## WORK REQUEST
The lines needed are those below that contain the word "will"; copy each one.

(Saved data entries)
::::::::

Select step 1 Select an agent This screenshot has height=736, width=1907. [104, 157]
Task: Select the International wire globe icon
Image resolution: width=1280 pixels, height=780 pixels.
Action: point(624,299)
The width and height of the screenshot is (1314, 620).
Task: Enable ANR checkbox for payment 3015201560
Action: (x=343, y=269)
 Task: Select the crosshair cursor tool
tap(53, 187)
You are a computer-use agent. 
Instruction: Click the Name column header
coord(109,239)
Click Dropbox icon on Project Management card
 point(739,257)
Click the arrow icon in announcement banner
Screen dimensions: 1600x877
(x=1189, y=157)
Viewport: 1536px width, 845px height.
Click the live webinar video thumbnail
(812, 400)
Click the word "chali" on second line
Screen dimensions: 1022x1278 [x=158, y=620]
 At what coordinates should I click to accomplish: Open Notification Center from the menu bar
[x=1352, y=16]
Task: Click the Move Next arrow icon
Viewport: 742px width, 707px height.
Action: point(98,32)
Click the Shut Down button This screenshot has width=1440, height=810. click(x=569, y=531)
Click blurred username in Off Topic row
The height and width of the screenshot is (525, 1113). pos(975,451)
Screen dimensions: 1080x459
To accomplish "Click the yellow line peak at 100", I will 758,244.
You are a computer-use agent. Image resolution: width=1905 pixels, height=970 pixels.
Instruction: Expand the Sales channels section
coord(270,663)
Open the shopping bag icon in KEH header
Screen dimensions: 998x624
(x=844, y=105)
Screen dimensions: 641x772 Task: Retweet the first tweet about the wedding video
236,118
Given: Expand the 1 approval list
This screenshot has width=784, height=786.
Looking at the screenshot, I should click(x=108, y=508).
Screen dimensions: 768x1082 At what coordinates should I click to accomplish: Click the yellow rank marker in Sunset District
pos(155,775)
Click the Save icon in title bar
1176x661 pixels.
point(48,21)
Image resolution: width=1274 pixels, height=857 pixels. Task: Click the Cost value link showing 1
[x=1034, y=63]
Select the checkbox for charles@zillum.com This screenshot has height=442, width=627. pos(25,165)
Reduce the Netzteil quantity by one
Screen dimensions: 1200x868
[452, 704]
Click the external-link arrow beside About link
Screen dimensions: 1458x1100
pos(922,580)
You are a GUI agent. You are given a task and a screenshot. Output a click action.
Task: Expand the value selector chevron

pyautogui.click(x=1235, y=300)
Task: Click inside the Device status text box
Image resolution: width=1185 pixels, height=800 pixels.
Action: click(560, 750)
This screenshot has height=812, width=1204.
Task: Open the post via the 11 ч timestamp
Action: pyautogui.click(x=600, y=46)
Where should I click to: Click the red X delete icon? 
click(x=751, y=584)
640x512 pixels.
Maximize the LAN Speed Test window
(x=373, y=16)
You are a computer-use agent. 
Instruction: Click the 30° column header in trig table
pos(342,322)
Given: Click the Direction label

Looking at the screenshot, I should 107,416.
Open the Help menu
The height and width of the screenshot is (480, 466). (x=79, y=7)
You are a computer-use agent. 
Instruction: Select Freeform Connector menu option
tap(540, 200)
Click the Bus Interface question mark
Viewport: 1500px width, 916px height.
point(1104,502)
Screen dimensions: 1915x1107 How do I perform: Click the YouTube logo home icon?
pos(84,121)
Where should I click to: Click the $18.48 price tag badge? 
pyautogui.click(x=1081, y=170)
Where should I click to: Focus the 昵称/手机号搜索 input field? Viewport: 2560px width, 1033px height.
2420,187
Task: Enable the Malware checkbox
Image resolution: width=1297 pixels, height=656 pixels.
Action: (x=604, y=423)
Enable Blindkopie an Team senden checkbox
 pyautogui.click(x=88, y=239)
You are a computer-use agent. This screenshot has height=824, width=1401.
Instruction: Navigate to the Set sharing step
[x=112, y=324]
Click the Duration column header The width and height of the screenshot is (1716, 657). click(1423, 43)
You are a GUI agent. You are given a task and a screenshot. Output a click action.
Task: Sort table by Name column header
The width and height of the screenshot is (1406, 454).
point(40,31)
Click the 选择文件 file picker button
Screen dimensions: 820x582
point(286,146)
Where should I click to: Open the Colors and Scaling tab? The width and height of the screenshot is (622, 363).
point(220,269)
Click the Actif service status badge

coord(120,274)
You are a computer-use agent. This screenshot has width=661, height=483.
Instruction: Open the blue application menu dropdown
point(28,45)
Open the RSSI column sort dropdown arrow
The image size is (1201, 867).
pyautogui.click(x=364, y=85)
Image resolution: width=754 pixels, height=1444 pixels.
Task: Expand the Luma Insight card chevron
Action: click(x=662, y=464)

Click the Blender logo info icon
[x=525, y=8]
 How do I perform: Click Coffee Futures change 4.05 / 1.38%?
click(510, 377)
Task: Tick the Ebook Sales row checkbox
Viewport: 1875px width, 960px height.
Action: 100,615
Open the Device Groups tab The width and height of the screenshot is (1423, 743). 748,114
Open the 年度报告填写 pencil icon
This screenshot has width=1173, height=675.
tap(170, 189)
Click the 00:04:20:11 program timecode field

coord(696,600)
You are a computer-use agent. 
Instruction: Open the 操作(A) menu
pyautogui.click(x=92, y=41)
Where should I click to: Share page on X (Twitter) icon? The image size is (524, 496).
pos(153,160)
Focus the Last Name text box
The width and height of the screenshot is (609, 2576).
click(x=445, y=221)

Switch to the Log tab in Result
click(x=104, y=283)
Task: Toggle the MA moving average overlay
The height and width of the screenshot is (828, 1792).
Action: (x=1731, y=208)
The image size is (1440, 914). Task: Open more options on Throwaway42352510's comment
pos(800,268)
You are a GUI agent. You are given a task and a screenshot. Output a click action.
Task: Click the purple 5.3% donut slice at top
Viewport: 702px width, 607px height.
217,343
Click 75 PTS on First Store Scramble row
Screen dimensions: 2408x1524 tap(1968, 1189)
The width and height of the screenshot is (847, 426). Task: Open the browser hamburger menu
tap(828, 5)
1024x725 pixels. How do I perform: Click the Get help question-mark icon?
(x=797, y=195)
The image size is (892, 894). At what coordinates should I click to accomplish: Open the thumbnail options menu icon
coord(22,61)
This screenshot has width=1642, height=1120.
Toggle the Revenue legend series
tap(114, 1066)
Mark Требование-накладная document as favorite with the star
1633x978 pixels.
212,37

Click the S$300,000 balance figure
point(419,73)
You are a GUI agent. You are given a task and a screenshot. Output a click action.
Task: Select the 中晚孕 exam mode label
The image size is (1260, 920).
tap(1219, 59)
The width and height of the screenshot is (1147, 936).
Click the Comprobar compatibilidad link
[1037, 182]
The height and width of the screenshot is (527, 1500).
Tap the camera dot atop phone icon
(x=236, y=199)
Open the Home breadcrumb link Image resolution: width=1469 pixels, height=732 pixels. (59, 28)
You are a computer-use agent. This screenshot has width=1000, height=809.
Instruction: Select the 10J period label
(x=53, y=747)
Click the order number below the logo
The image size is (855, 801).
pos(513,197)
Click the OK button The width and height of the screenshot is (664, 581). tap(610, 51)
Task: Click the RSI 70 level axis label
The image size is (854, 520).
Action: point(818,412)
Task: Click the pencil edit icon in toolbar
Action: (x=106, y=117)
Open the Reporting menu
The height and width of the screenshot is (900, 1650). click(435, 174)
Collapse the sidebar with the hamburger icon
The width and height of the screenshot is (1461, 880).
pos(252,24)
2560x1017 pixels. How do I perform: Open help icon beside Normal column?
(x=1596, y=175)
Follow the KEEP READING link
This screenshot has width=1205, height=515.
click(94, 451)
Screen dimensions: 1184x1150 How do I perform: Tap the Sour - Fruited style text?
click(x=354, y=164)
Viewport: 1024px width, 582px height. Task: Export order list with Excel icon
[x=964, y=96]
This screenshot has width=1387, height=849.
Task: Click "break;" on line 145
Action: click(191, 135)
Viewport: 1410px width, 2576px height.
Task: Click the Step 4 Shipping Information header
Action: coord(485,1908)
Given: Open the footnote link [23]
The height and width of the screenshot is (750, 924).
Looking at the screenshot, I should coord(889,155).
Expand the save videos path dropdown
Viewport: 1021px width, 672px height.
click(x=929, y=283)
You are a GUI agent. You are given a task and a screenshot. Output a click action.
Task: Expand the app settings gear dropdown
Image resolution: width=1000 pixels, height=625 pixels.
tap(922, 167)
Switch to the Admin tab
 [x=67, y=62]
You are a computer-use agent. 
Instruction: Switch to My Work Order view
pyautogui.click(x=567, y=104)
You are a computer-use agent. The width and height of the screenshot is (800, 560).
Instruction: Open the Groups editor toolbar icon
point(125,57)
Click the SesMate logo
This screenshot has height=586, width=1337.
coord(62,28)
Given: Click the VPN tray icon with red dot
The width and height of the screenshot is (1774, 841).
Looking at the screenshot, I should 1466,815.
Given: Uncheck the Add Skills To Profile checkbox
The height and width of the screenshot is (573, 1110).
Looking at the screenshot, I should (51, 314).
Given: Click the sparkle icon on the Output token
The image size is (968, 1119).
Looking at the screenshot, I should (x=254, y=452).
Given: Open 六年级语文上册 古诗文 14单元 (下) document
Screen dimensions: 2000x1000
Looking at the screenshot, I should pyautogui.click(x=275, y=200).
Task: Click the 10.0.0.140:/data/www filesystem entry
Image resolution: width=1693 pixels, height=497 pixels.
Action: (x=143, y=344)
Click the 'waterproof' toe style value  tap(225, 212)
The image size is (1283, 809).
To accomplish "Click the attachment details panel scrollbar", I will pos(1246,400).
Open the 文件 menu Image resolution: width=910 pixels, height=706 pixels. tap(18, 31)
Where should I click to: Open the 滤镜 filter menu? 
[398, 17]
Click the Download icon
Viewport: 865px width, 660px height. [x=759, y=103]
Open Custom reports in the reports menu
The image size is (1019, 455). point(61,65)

::::::::

## TASK RESULT
To accomplish "Click the yellow line peak at 100", I will 758,244.
To accomplish "Click the attachment details panel scrollbar", I will pos(1246,400).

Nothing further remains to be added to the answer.